Susan at Garden District Books November 17th

I had a great time at Garden District Books the other night reading from Holding Fast. The Q & A was really fun, with questions like: how did I handle not having a fixed address given my need for stability? what was my most frightening moment? what did Kate think of the voyage then and now? My favorite part of the book being published is connecting with readers.

 

The day Holding Fast was published, October 19th, I floated home from the launch party. I had accomplished something that I had wanted very much. In my early life, after my father passed away, I stopped dreaming for myself; it was too painful, reminding me of how much he had loved and encouraged me. When I got together with John in my twenties, he dreamed of sailing away. He kept following that dream, and eventually, in our late forties, we sailed off on Laughing Goat with Kate. John's tenacity made a dream happen and his example showed me the way.

 

I woke up during the night after the launch party and my left foot was throbbing and sore. The sensation reminded me of cartoons where a character's heart throbs outside the body, ba-boom, ba-boom. For the next couple of weeks, I couldn't put my full weight on that foot and I stepped gingerly. The sensation continued until the day after the reading at Garden District when I got a massage. The masseuse had studied Eastern techniques and told me that the aching spot was linked to the heart. 

 

My heart is with John on Laughing Goat, on our last boat, Smooch, on all the earlier boats. Our wild adventures were filled with hope and possibility. I'm grateful that I've had the opportunity to share the experience in Holding Fast.

+ + + +

- [What to work on]
Answer these questions using the blog post:
(a) On what date was Holding Fast published?
(b) What boat did they sail off on with Kate in their late forties?
(c) According to the masseuse, what was the aching spot linked to?
The records that come next are separate material, unrelated to the blog post.

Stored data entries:
+ + + +

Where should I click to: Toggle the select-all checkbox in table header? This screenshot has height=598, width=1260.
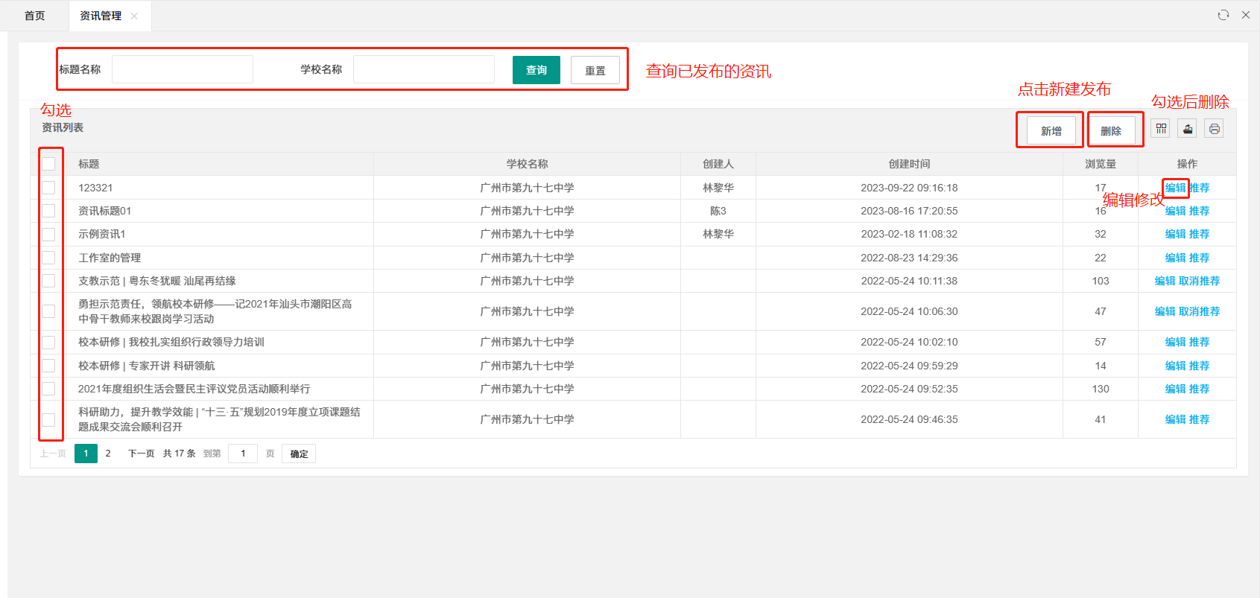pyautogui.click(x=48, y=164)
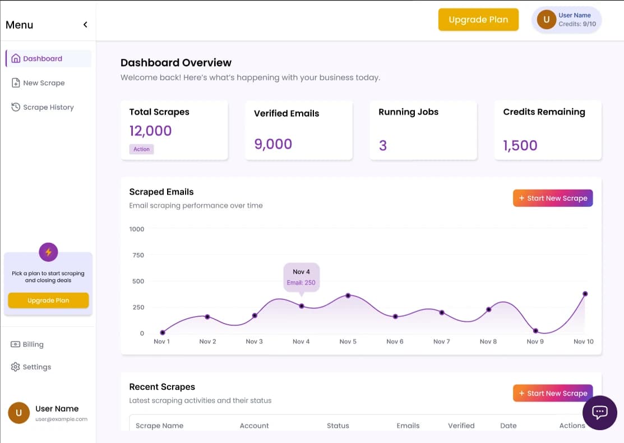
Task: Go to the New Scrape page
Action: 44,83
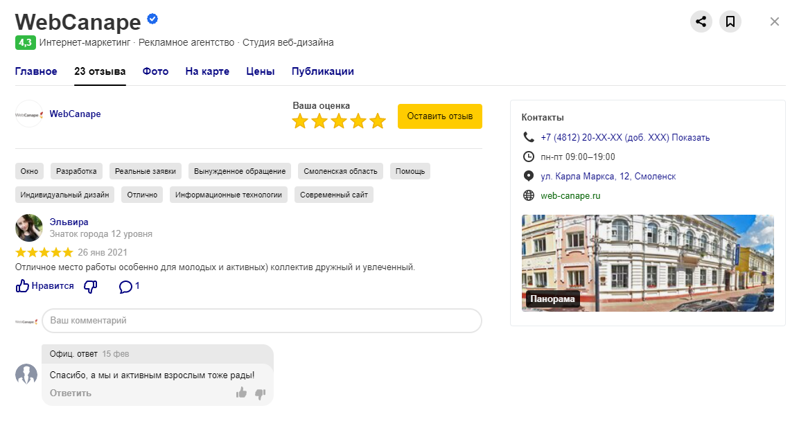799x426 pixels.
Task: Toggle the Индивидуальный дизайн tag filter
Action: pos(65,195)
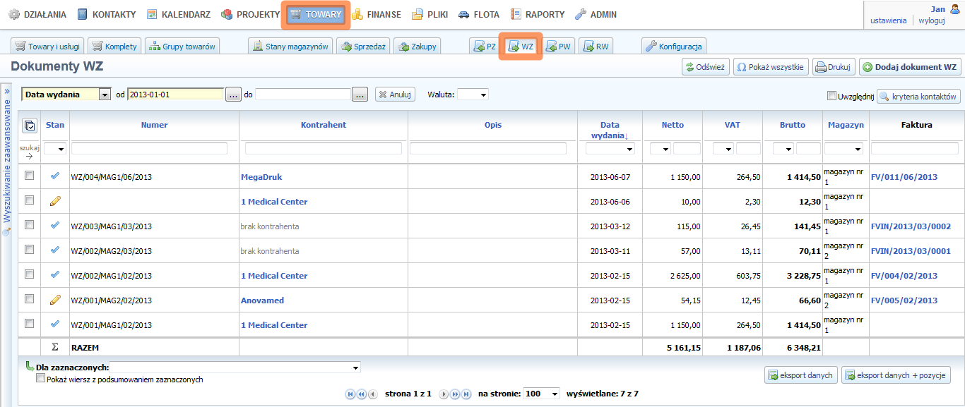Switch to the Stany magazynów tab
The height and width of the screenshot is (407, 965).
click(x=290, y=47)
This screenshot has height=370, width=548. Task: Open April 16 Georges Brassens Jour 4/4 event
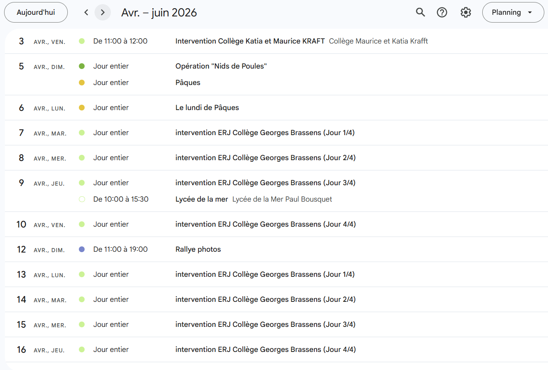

+ + + +

- [Exercise solution]
(a) October 19th
(b) Laughing Goat
(c) The heart